(Recorded data)
__________

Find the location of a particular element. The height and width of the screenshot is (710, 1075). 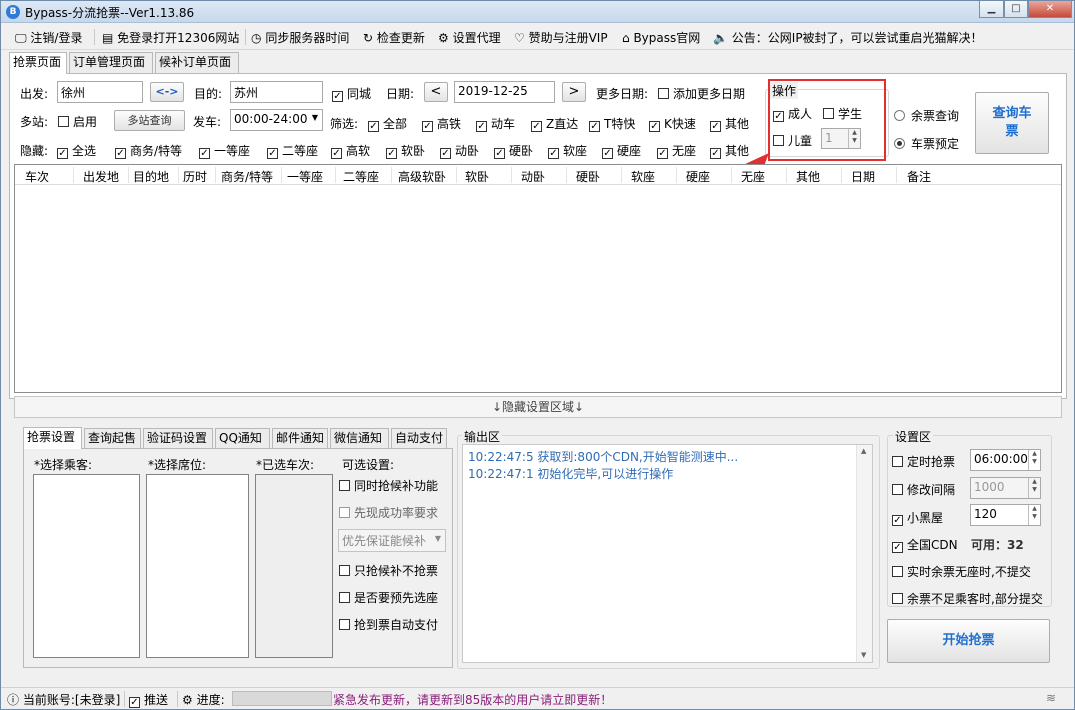

swap-stations-button: <-> is located at coordinates (167, 92).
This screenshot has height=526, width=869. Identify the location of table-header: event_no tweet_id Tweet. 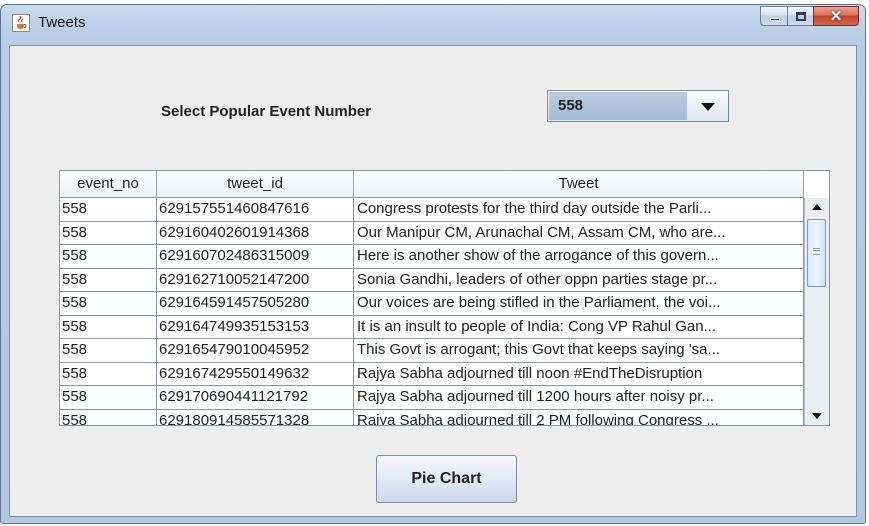
(432, 184).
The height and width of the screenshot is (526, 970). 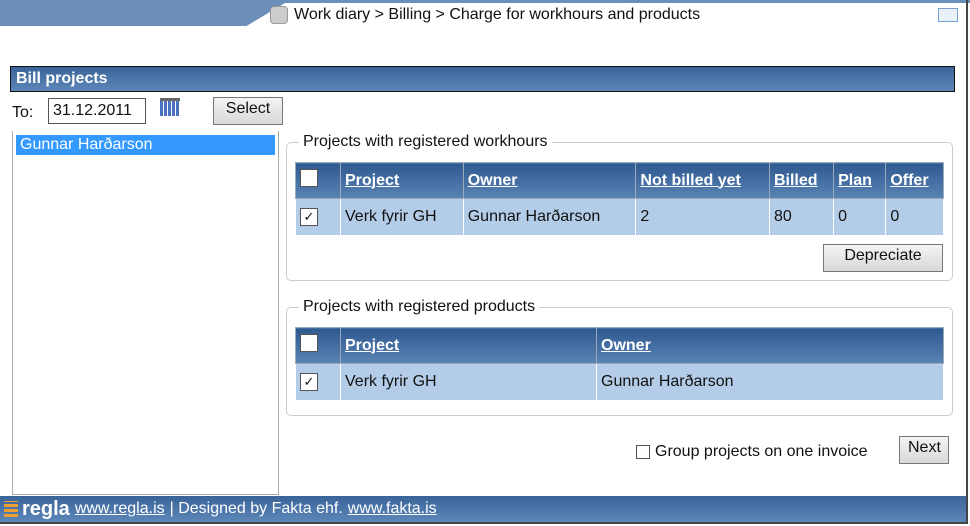 I want to click on to-date-input: 31.12.2011, so click(x=97, y=111).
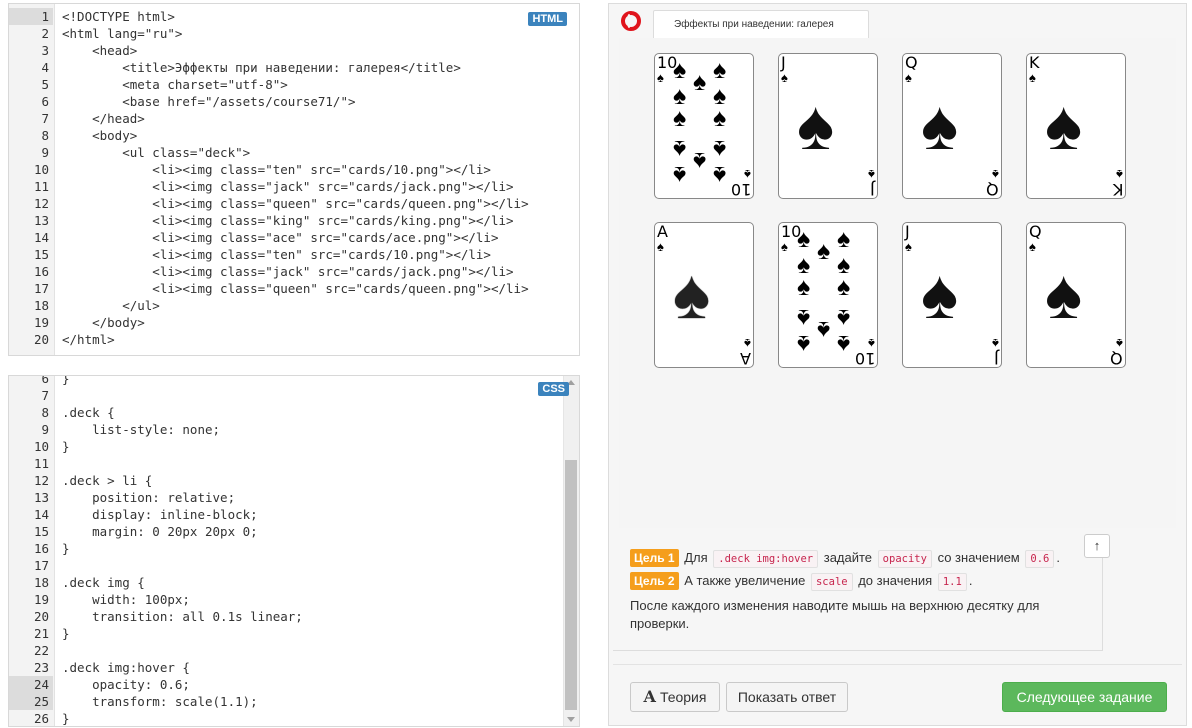 This screenshot has height=728, width=1192. I want to click on html-line: 1 <!DOCTYPE html>, so click(294, 16).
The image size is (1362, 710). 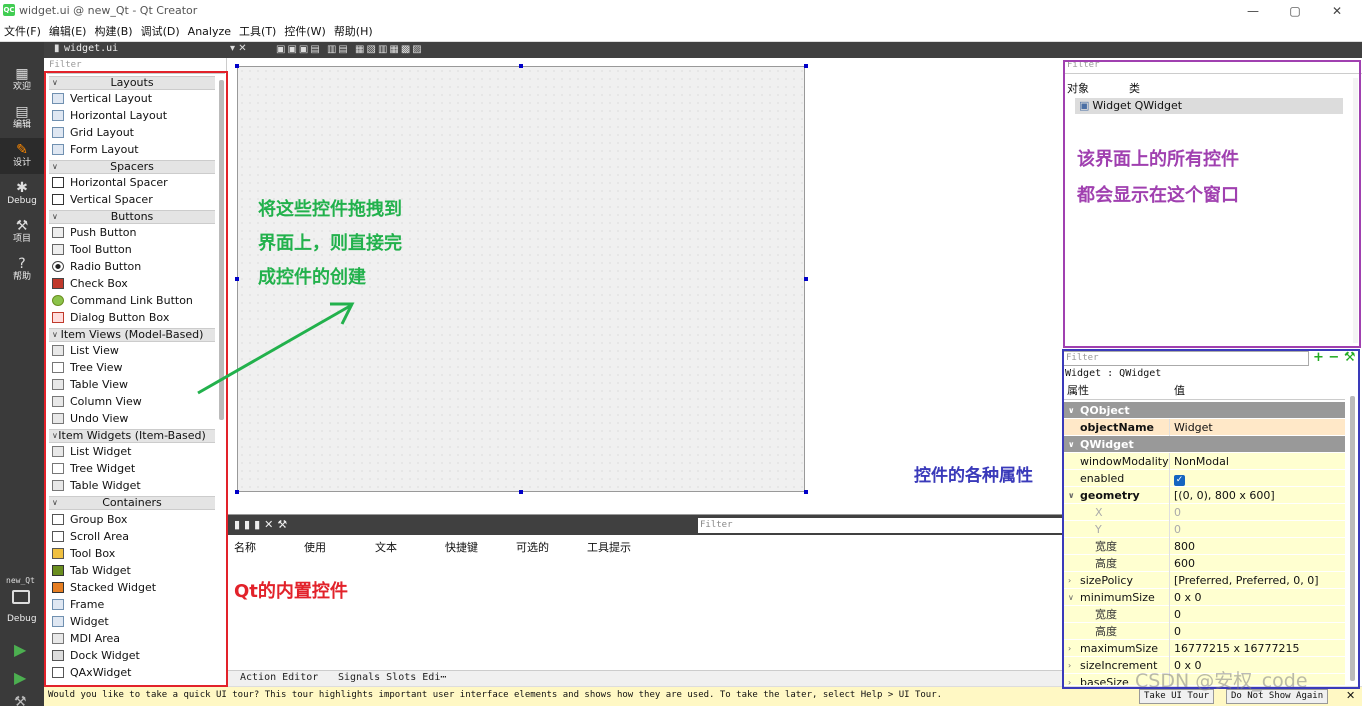 I want to click on tab-action-editor: Action Editor, so click(x=279, y=678).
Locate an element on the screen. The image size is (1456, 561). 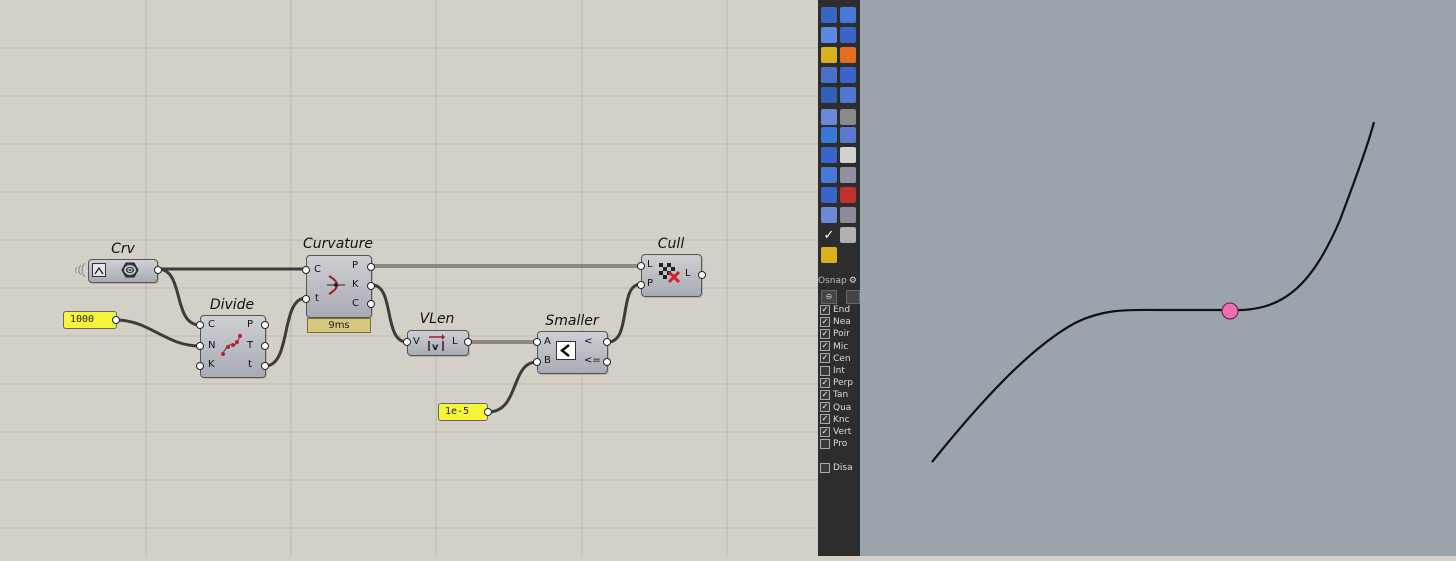
panel-tolerance: 1e-5 is located at coordinates (463, 412).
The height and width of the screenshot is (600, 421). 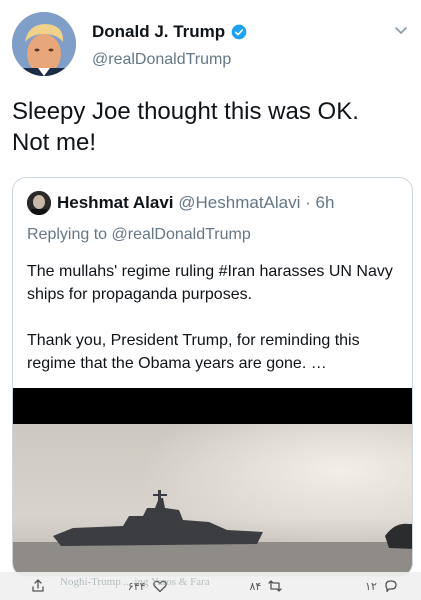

__________

• **TRY IT**
Rewrite the recorded data from the beginning through the line containing "(432, 184).", changing every "screenshot" to "screen capture" and keeping everything else the same. Leave the pictures out.

• **SOLUTION TO THE EXERCISE**
Find the location of a particular element. The height and width of the screen capture is (710, 1075). 

swap-stations-button: <-> is located at coordinates (167, 92).
This screen capture has height=526, width=869. Identify the location of table-header: event_no tweet_id Tweet. 
(432, 184).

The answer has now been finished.